Somehow she’s a big fan of Shakespeare, but I am not. As a non-native speaker, Shakespeare’s lines are too un-English-like to me, though I enjoy online lectures on Shakespeare–those lectures are English-like, fortunately. And she talked about Othello repeatedly, for reasons I couldn’t understand. Her boyfriend at the time didn’t want to come to America. Instead he opted to go to a big city in EU to do his research. Probably R had a hidden rage in her to … I don’t want to speculate further. It’s too terrible to imagine such a thing.

Now come back to wonton soup. This was within the first several weeks we met. I was cooking a wanton soup and she suddenly said to me, “I am surprised you can find anything to buy in the supermarket. Your food is completely different.” She was eating yogurt she made herself, but I don’t eat milk product. She didn’t understand how people like me exist. I said I drink soy milk, but she didn’t think soy is a milk in the first place. The only Asian food she had ever tasted and liked was General Tso’s chicken. She thought that one day I could cook the dish for her. I couldn’t help laughing. I said that’s American food and I don’t know how to cook that.

She thought Genghis Khan was a savage and I had to defend my ancestor, probably a little over zealously; I thought Sultans of Ottoman Empire were even worse savages, but she defended them enthusiastically.

The wanton soup I am cooking now is really simple since my interest in cooking has been declining since the days I knew R. Just add chicken stock, add seaweed and spinach and sprouts. Bring everything to a boil. Add Trader Joe’s Chicken Cilantro Mini Wontons–already defrosted in the microwave. Low heat, barely boiling for ten minutes. That’s it.

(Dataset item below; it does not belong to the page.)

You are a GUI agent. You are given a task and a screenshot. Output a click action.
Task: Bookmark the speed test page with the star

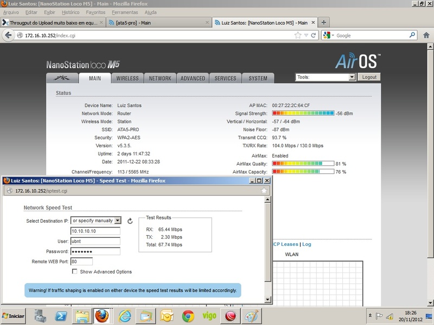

Time passes, season changes. Things come and go; jobs here and there. Vicissitudes of life, high and low; friends from afar, live in my heart forever.

Fragmented

Regular strawberry or organic strawberry? They taste the same. If there’s any difference, it must be due to the power of imagination. Regular soy milk or organic soy milk? I don’t understand. Can genetically modified soy be considered organic? Are all the soy crops genetically modified? And all the corns? Should I make parsley dumpling, dill dumpling, or just plain chicken dumpling this weekend? That popular book with a lot of praises piled on is not interesting and I can’t continue to read it. How to bribe one’s mind to let it do what you want it to do? Will dumpling do the trick? Too time consuming to make.

Finally get hold of five face masks made of cotton and I can breathe easier. I once tried to DIY a mask and cut up a cotton shirt just for this purpose, but my sartorial skill is nonexistent and the result looked so hideous that I had to abandon it. My hands are so awkward that anything requires any kind of hand skills are beyond my grasp. Stitching, sewing, knitting, paper-cutting are out of the question. Even making model ships is difficult. My hands just go sleepy and the very simple task of applying glue to a little piece of wood and stick it to the top of the deck would take me a long time to complete. I had to quit that popular club at school. Now I can’t even remember the name of the club. My grandmother is so skilled with her hands. She did everything by hands, and she even made shoes. Every winter, she knitted for me and my cousins. It’s either a shawl, a hand warmer, or a sweater. The fact that she raised 9 children on very meager salary is quite unthinkable. If she becomes a heroine of a story, I would be the first to object. I am against those stories that portray women to be so moral, so blameless, so smart, so diligent, so suffering but so pure, and all those good qualities–unfortunately I can find such examples in many books. My grandmother is actually such a woman and I am glad she is not in any story and I will never write a story about her. The reason is simple–such stories are depressing and serving as social sticks to “beat” average women like me. And there are already enough of such depressing stories around that I don’t want to add any to the pile.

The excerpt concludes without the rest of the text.